Resposta direta: O investimento é o imóvel. O consórcio é apenas o meio de comprá-lo, sem juros e sem entrada destinada ao bem — com a primeira parcela maior, porque antecipa parte da taxa de administração. Consórcio não rende: quem pode render é o aluguel, depois que o imóvel for seu.
A distinção parece formal e não é. Ela muda a conta inteira.
Consórcio não é aplicação financeira — e por que essa confusão existe
Alguns players do setor posicionam o consórcio como produto de investimento. A confusão vem de dois lugares.
O primeiro é o vocabulário: “poupança programada”, “disciplina forçada”, “sem juros”. Tudo isso descreve um mecanismo de compra, não de rendimento.
O segundo é a comparação errada. Colocar consórcio ao lado de renda fixa sugere que ele rende alguma coisa. Ele não rende. O valor que você paga forma o fundo comum do grupo e compra bens — não gera retorno para você.
O que existe: você adquire um imóvel sem pagar juros. Se esse imóvel gerar aluguel ou se valorizar, o retorno é do imóvel. O consórcio foi o caminho até ele.
O que de fato acontece: aquisição de bem que pode gerar renda
Na prática, a operação é esta: você paga parcelas, é contemplado por sorteio ou lance, compra o imóvel à vista e — se essa for a intenção — coloca para alugar.
A partir daí, você tem um ativo que pode render e uma dívida que continua, porque as parcelas restantes não acabam na contemplação.
É essa sobreposição que define se a operação faz sentido: durante um período, você paga a parcela do consórcio e recebe o aluguel ao mesmo tempo.
A conta de aluguel sobre valor investido
A conta que decide não é “quanto o consórcio rende”, porque ele não rende. É esta:
Compare o aluguel líquido mensal com a parcela que você ainda vai pagar. Líquido significa depois de IPTU, condomínio quando aplicável, manutenção e vacância — os meses em que o imóvel fica vazio.
Some ao custo o que não entra na carta: ITBI, registro e escritura chegam todos juntos no momento da compra.
E considere o custo total do consórcio até o fim: taxa de administração, fundo de reserva quando previsto, e a primeira parcela maior. Sem juros não significa sem custo.

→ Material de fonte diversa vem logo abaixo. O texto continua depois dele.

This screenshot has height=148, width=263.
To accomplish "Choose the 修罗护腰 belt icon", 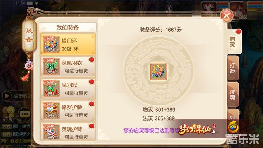I will tap(51, 110).
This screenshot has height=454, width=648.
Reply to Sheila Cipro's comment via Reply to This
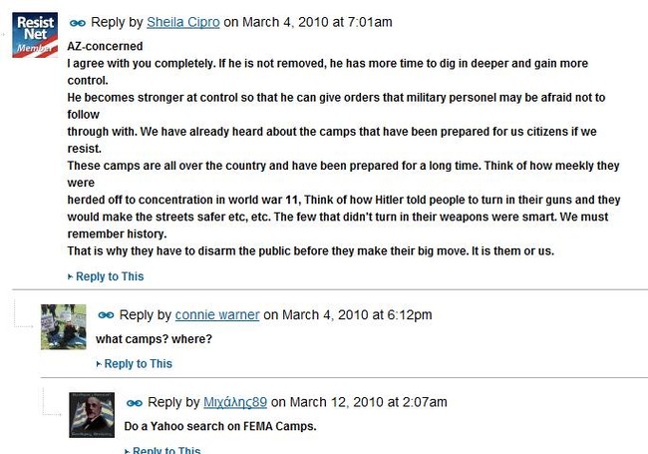(x=110, y=276)
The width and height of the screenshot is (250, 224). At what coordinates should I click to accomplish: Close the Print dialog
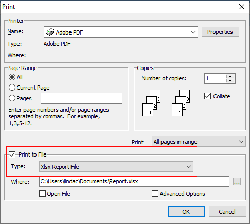pyautogui.click(x=242, y=7)
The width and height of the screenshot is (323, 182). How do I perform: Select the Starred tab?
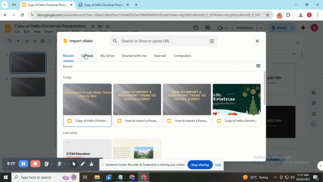pyautogui.click(x=160, y=56)
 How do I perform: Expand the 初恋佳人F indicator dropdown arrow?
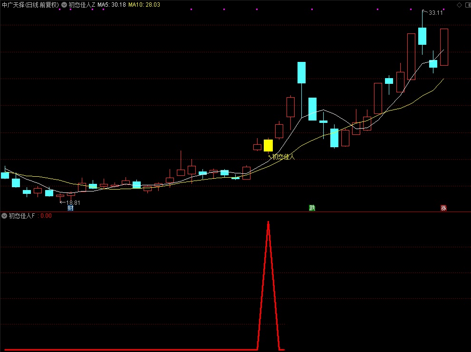point(5,216)
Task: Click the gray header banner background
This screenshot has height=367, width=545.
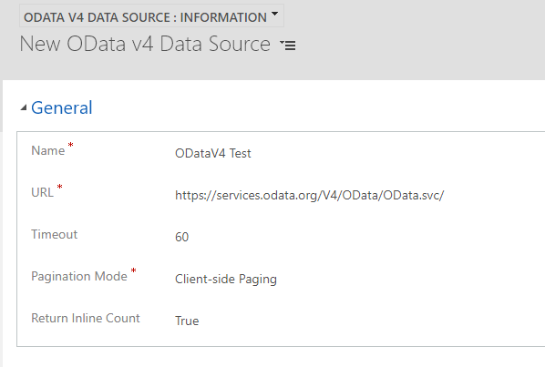Action: tap(417, 40)
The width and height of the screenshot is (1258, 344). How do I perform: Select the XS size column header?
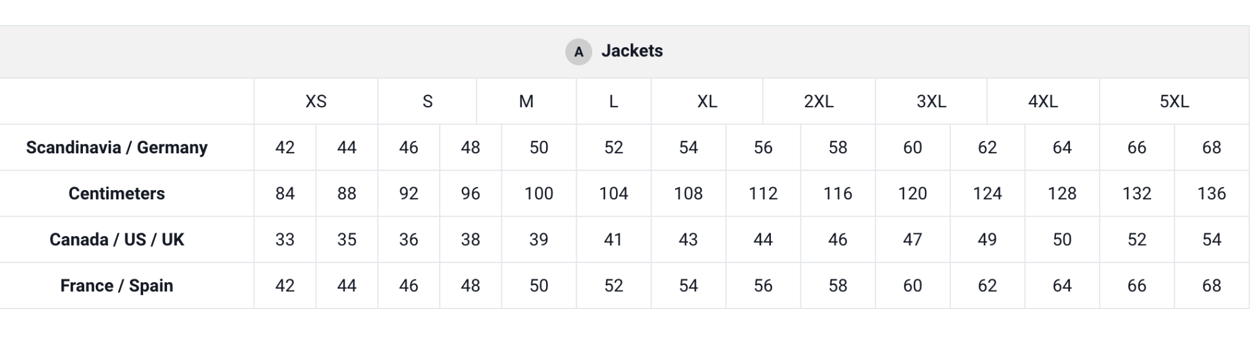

Não publicamos percentual de retorno. Ele depende do imóvel, da praça, do valor da carta e do plano — e número genérico nessa conta engana mais do que ajuda. Faça com os seus dados, ou com seu contador.
O risco que ninguém menciona: a data que não existe
Aqui está o ponto que separa este texto de um material de venda.
A contemplação ocorre por sorteio ou lance, e não tem data previsível. Ninguém pode prometer quando. E isso tem uma consequência direta para quem pensa em renda:
Sem data de contemplação, não há data para a renda começar.
Se o seu plano depende de o aluguel entrar a partir de determinado mês — para compor renda de aposentadoria, para cobrir uma despesa que já existe, para fechar um fluxo de caixa —, o consórcio não sustenta esse plano sozinho. Ele não entrega prazo.
Quem tem data precisa de outra via, ou de um plano em paralelo.
Para quem faz sentido e para quem não faz
Faz sentido para quem tem horizonte longo e nenhuma dependência de quando o imóvel chega: quem está construindo patrimônio ao longo de anos e quer evitar os juros de um financiamento de décadas.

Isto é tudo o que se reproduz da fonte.